**THE PROBLEM**
Look through the entries below and extract exactly the lines from the one containing "Click the Access Token heading label" through the one containing "The image size is (1200, 595).", ends included.

**Stored items**
>>>
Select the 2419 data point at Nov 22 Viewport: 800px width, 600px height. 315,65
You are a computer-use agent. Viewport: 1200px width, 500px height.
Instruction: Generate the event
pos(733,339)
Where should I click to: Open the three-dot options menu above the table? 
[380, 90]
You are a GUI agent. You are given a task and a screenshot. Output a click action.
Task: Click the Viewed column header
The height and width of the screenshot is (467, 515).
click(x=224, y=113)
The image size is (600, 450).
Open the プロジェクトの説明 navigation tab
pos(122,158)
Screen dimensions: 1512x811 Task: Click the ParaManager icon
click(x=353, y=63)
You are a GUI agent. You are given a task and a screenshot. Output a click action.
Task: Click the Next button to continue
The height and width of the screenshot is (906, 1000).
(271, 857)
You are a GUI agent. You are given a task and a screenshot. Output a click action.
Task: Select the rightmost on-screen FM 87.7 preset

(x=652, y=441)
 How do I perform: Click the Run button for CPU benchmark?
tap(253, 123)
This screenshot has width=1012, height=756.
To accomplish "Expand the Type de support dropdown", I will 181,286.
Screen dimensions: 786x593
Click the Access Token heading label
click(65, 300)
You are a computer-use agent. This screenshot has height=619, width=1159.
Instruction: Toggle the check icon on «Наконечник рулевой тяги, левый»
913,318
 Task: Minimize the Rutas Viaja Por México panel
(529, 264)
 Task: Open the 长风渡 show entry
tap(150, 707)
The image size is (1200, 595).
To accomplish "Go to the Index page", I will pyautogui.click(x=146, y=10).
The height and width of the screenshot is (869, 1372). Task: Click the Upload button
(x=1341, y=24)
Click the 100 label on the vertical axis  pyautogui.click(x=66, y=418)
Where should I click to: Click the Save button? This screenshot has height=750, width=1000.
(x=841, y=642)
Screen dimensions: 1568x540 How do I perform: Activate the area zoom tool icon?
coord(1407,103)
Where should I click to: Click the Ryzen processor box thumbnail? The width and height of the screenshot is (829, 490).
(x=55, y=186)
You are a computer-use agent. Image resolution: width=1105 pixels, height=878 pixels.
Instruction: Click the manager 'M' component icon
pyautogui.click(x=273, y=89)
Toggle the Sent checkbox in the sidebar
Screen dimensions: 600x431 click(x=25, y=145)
<<<
**WRITTEN RESPONSE**
Click the Access Token heading label
click(65, 300)
You are a computer-use agent. This screenshot has height=619, width=1159.
Instruction: Toggle the check icon on «Наконечник рулевой тяги, левый»
913,318
 Task: Minimize the Rutas Viaja Por México panel
(529, 264)
 Task: Open the 长风渡 show entry
tap(150, 707)
The image size is (1200, 595).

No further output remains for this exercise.